EXERCISE BRIEF
Which lines of the records below contain the word "checkbox"? Copy each of them out.
◇ ◇ ◇ ◇ ◇ ◇ ◇
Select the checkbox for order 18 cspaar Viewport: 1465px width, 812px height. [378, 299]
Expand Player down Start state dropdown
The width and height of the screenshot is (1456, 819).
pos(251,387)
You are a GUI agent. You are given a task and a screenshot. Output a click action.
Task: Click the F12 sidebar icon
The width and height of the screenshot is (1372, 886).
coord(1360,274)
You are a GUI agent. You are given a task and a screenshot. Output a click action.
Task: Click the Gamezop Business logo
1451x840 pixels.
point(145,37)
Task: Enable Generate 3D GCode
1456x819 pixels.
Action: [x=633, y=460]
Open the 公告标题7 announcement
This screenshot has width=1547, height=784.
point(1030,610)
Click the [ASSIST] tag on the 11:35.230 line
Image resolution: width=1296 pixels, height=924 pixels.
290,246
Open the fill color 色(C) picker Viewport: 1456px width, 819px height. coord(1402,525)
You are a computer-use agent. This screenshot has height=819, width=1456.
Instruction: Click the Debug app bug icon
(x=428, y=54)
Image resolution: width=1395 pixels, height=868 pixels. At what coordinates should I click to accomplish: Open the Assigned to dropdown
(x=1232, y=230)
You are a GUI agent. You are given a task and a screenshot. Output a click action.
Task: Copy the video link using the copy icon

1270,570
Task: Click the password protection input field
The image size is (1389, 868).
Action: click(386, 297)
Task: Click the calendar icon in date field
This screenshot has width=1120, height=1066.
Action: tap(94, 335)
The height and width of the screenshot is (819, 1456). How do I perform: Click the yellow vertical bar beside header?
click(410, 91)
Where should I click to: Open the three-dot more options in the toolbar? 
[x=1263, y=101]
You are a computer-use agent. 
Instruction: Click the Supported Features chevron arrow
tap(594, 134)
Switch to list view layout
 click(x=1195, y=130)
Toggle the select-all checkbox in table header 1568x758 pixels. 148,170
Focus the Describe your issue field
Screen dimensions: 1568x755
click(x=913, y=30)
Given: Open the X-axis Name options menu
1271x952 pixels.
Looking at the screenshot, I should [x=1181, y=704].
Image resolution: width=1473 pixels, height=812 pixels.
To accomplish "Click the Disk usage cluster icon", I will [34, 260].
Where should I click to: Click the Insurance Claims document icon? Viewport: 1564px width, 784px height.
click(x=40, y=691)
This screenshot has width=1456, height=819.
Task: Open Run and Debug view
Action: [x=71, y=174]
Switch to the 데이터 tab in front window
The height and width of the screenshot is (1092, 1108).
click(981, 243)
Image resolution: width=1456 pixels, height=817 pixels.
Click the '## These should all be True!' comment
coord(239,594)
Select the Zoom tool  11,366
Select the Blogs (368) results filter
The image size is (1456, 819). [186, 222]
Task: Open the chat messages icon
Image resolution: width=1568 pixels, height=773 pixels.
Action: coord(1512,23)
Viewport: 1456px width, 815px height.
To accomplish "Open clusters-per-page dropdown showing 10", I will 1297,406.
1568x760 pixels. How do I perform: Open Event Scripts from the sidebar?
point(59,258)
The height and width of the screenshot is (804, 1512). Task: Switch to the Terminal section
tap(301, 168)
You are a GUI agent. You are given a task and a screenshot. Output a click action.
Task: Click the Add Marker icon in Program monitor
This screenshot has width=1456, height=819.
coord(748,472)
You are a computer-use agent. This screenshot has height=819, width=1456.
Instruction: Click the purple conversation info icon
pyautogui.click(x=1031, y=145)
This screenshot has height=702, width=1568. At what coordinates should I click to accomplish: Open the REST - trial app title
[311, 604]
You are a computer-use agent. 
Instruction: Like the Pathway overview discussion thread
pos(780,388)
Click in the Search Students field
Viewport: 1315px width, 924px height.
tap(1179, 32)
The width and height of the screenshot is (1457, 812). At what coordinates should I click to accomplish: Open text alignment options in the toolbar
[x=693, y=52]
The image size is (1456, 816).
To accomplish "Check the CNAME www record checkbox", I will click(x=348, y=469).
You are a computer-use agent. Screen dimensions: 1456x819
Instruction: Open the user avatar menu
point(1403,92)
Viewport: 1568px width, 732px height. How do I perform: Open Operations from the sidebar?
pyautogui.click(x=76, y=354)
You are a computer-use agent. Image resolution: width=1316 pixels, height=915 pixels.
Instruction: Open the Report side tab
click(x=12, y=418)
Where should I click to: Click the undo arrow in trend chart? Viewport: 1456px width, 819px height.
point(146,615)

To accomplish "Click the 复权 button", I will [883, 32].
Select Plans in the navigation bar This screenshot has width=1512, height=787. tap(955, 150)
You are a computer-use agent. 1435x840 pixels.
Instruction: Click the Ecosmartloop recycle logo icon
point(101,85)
◇ ◇ ◇ ◇ ◇ ◇ ◇
SOLUTION
Select the checkbox for order 18 cspaar Viewport: 1465px width, 812px height. [378, 299]
Toggle the select-all checkbox in table header 1568x758 pixels. 148,170
To accomplish "Check the CNAME www record checkbox", I will click(x=348, y=469).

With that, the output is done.